#### YOUR GOAL:
Please answer these questions using the portfolio management paper below:
(a) In which conference proceedings does the paper appear?
(b) Which two techniques did the authors add to their training process?
(c) In which two markets was the method found to be effective?

Contrastive Learning and Reward Smoothing for Deep Portfolio Management

Contrastive Learning and Reward Smoothing for Deep Portfolio Management

Yun-Hsuan Lien, Yuan-Kui Li, Yu-Shuen Wang

Proceedings of the Thirty-Second International Joint Conference on Artificial Intelligence
Main Track. Pages 3966-3974. https://doi.org/10.24963/ijcai.2023/441

In this study, we used reinforcement learning (RL) models to invest assets in order to earn returns. The models were trained to interact with a simulated environment based on historical market data and learn trading strategies. However, using deep neural networks based on the returns of each period can be challenging due to the unpredictability of financial markets. As a result, the policies learned from training data may not be effective when tested in real-world situations. To address this issue, we incorporated contrastive learning and reward smoothing into our training process. Contrastive learning allows the RL models to recognize patterns in asset states that may indicate future price movements. Reward smoothing, on the other hand, serves as a regularization technique to prevent the models from seeking immediate but uncertain profits. We tested our method against various traditional financial techniques and other deep RL methods, and found it to be effective in both the U.S. stock market and the cryptocurrency market. Our source code is available at https://github.com/sophialien/FinTech-DPM.
Keywords:
Machine Learning: ML: Reinforcement learning
Machine Learning: ML: Relational learning
Machine Learning: ML: Representation learning

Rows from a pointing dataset

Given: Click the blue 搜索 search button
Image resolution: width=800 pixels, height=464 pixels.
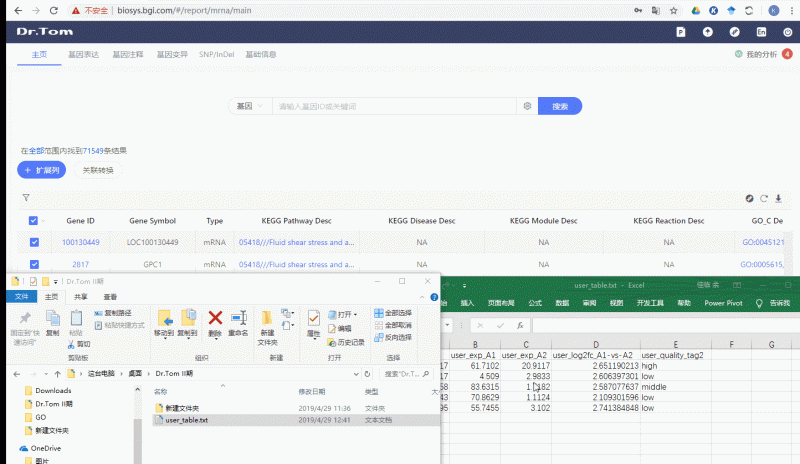Looking at the screenshot, I should pos(559,106).
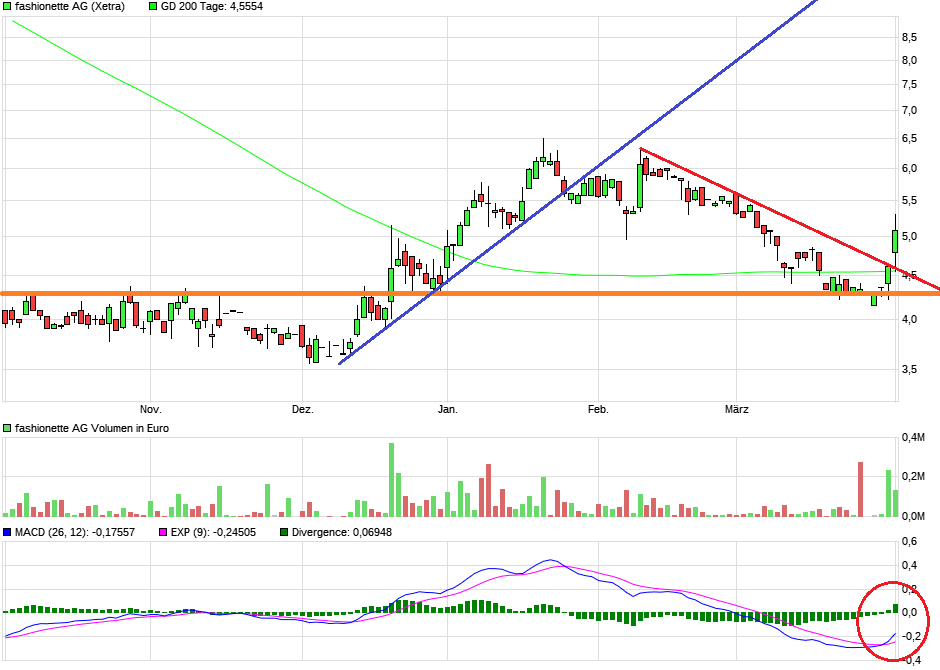Click the magenta EXP (9) legend square
This screenshot has height=670, width=940.
click(162, 532)
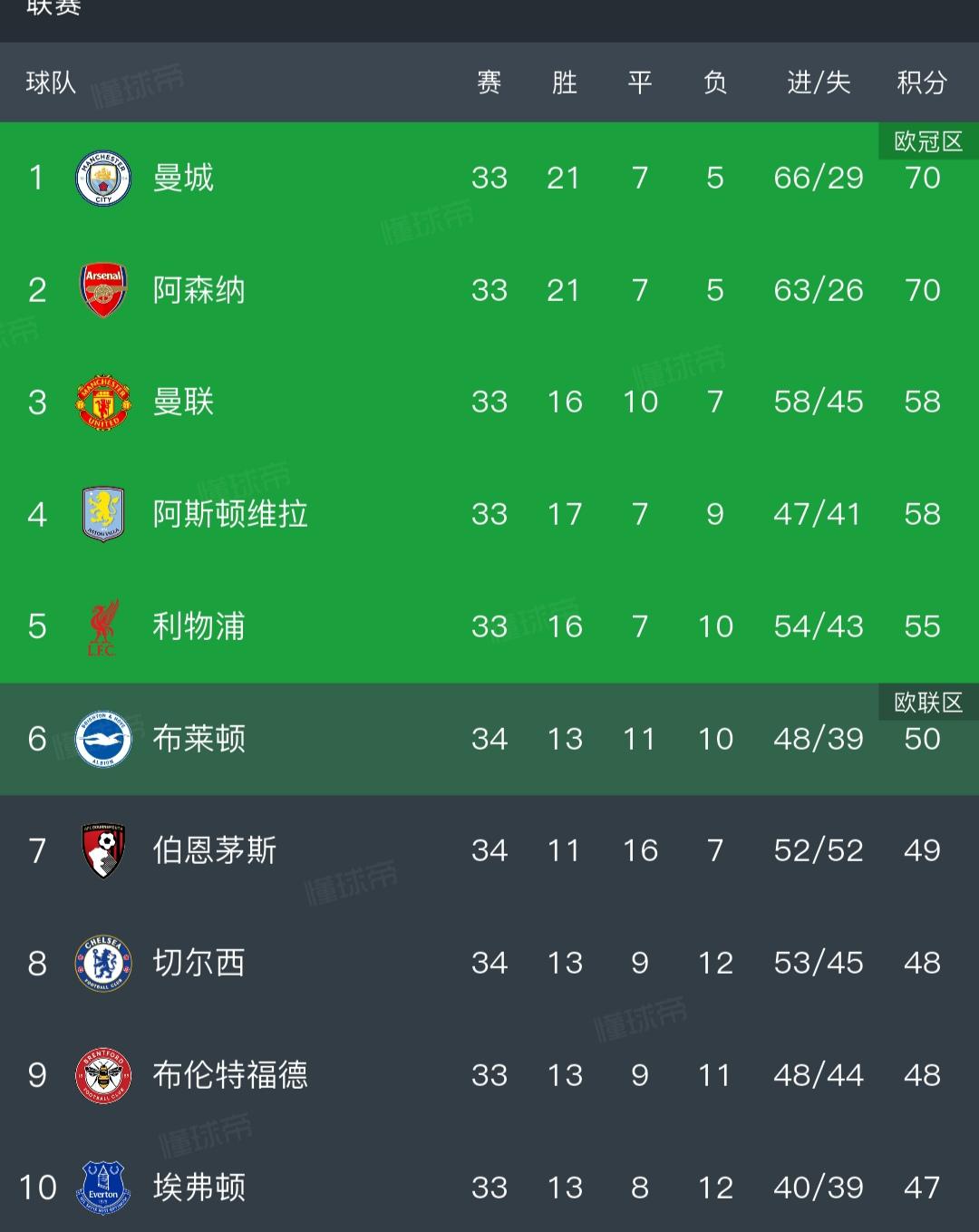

#### TASK ANSWER:
(a) Proceedings of the Thirty-Second International Joint Conference on Artificial Intelligence
(b) Contrastive learning and reward smoothing
(c) The U.S. stock market and the cryptocurrency market